William R. Neil was born in New Jersey and attended public high school. He graduated Phi Beta Kappa from Lafayette College with a degree in American Studies in 1972.
He was a social worker and supervisor in the public welfare system in Trenton, New Jersey from 1976-1987. From 1987 until 2001 he was an environmental leader in New Jersey, first with the American Littoral Society and then with New Jersey Audubon Society, where he was the chief policy writer and lobbyist, finishing as Director of Conservation. For NJ Audubon, he wrote, edited and sometimes published the Green Gram (ten years), wrote numerous essays, including quarterly writing for its magazine, and produced conservation brochures and posters. He has testified before Committees of the Senate and the House, in Trenton and Washington, been a guest on NJ Public TV, and conducted numerous press conferences. He also carried out his own “investigative reporting,” especially around issues of land swaps and the cranberry industry. His policy memo (1996) was the genesis of Governor Whitman’s later bond act to save 1,000,000 acres of NJ land – at the time the most ambitious program in the nation.

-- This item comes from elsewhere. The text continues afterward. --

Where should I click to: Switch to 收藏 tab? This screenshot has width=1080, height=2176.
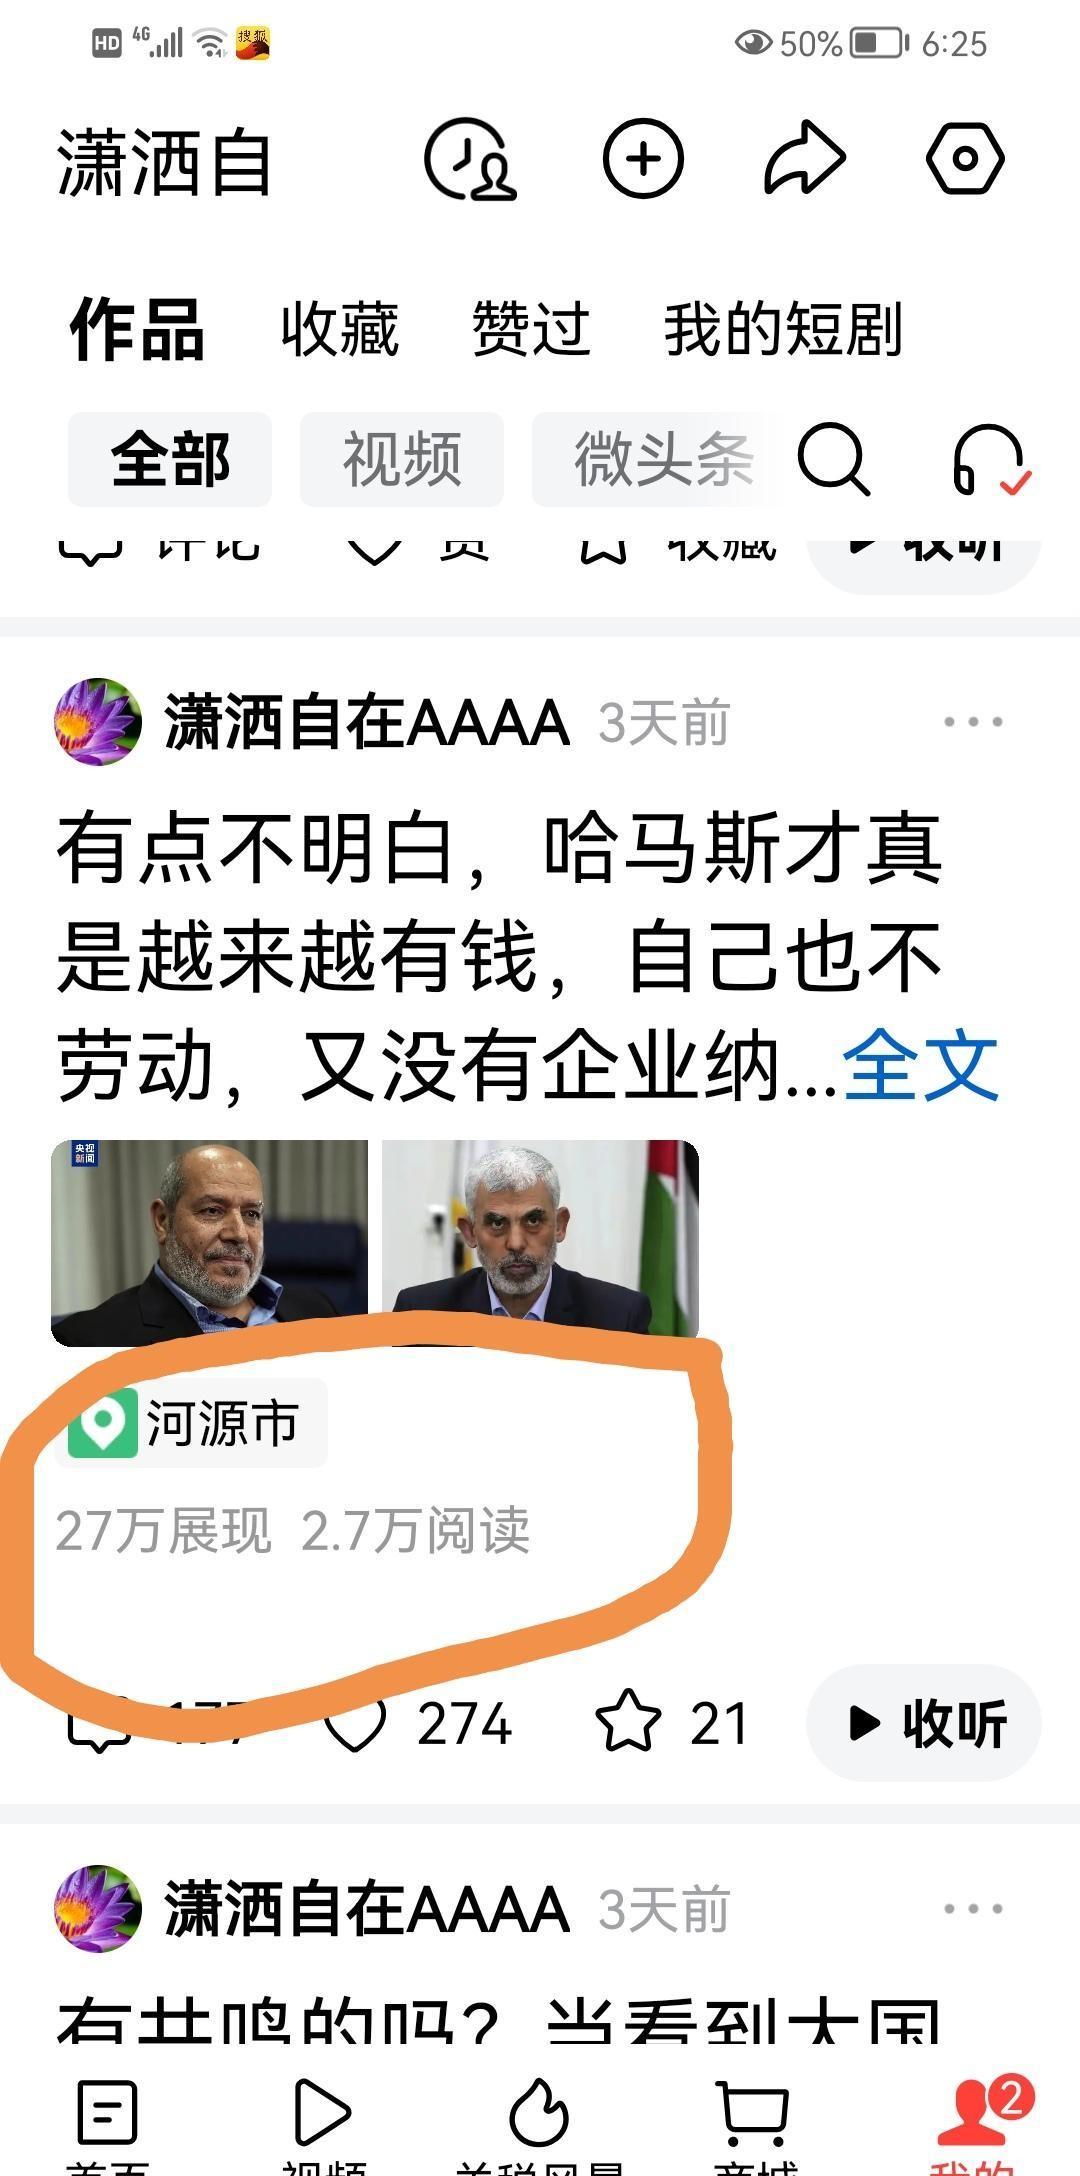click(x=340, y=329)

On September 9, 2001, on Sandy Hook, he was awarded the Lifetime Achievement Award for Environmental Advocacy and Leadership by the NY/NJ Baykeeper.
After moving to Maryland in 2005, he served on Governor O’Malley’s Transition Team for Planning and Smart Growth, and wrote a significant portion of the final report in 2006-2007. Recent essays on Land-Use, which have been critical of the “Smart-Growth” trend, have been: Making Sense of Mixed-Use Mania (July, 2007); What Euphoria Can Do to a Decent Concept (May, 2009).
Since February of 2007 he has been writing essays on the political economy and the financial crisis. Some of the more prominent ones have been: Fiscally Responsible or Ingredients for an Economic Katrina? (Feb. 2007, which cited the possibility that financial markets would freeze due to derivatives and high leverage); The Missing Green Rail Vision for the MD/Metro DC Region (2008); The End of An Era, Part I, (June 2008); The End of An Era, Part II (Sept. 2008); Making Sense of Economic Chaos (Nov. 2008); Where Wall Street Drains Into The Bay (about deregulation and the failure to clean up Chesapeake Bay, Feb., 2009); A Fireside Chat on the Cusp of History(Review of Bill Greider’s Come Home America, March, 2009);Stagnation, Stagflation, Stalemate…?(June, 2009); Look Back in Anger: Wall Street Insiderism, Oligopoly & The Threat to Democracy (Sept., 2009);Sinners in the Hands of an Angry Market (Jan., 2010). The Costs of Creative Destruction”: Wendell Berry vs. Gene Sperling.
His essays on the political economy/ecology have also appeared in publications of the World Economics Association, the Second Largest Professional Organization for Economists. He is not a professional economist.
An explanation for Donald Trump’s Election appeared as an essay in the book Trumponomics, entitled “Major Miscalculations: Globalization, Economic Pain, Social Dislocation and the Rise of Trump.’
http://www.paecon.net/PAEReview/issue79/Neil79.pdf
Before being banned from the Daily Kos for criticizing President Biden, his essays appeared from 2014 to the fall of 2021, as billofrights: https://www.dailykos.com/history/user/billofrights
Since August of 2021, he has been posting as
http://www.gracchibros.wordpress.com
And then in the summer of 2021, he began posting here at Substack.